Top of Record excerpts

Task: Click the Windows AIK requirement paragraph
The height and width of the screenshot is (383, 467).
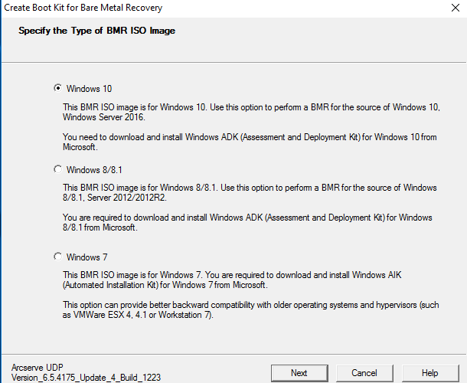Action: tap(232, 280)
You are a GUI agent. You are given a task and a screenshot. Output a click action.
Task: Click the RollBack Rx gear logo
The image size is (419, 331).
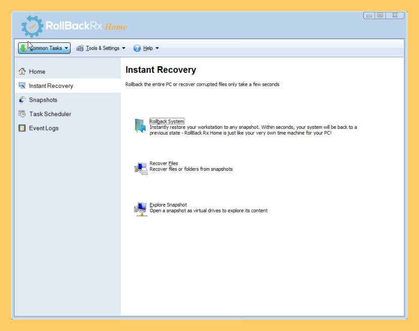[32, 26]
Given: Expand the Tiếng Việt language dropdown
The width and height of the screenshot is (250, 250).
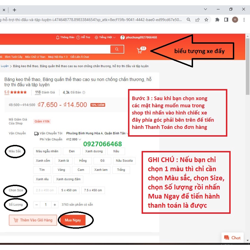Looking at the screenshot, I should point(105,37).
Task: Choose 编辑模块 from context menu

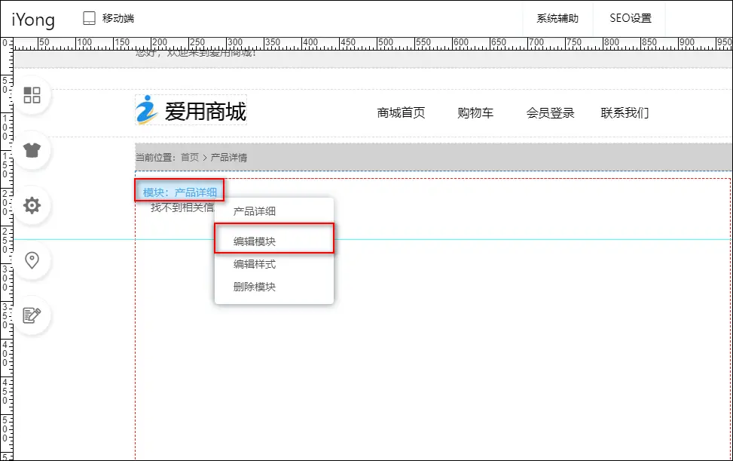Action: tap(255, 241)
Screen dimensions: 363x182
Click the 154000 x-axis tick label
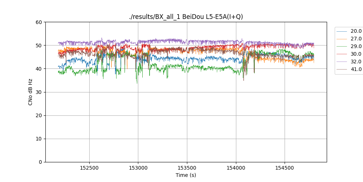(236, 168)
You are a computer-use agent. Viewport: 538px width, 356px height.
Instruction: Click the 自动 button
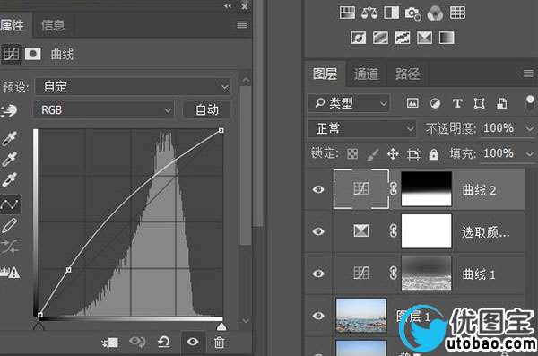(x=207, y=110)
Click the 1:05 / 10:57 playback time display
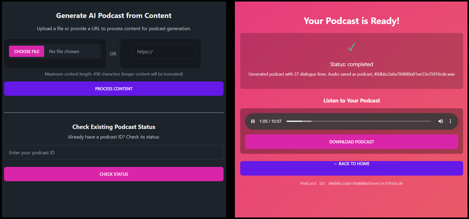This screenshot has width=469, height=219. (x=270, y=121)
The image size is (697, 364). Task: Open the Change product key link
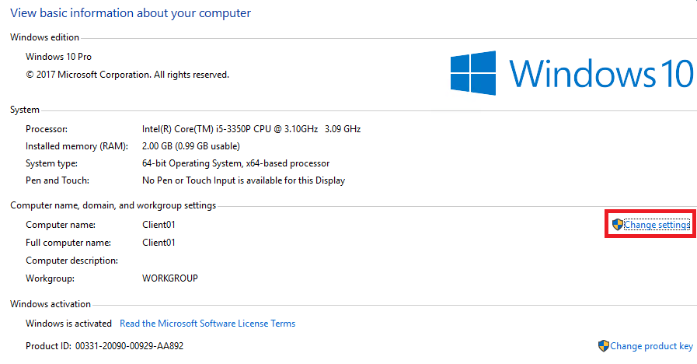pyautogui.click(x=651, y=346)
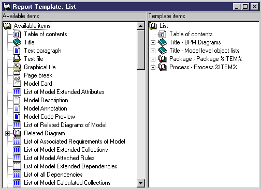Click the Page break icon
The height and width of the screenshot is (189, 261).
pyautogui.click(x=17, y=75)
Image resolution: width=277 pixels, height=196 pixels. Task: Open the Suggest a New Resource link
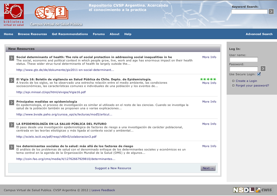tap(113, 168)
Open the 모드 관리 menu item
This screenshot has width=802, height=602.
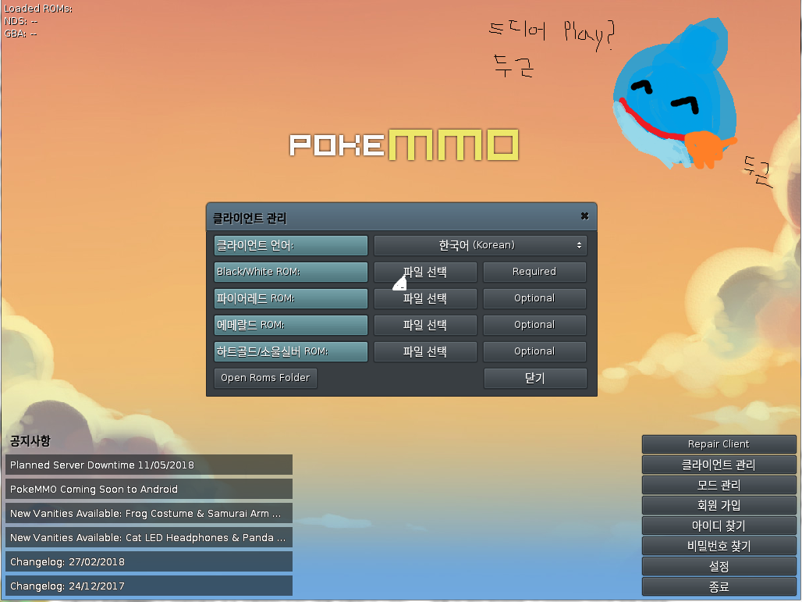coord(719,485)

Bottom of Record excerpts

= Your assignment =
What is needed is the number of lines in these entries that include the word "agent"; please give it alone.

= Task output =
2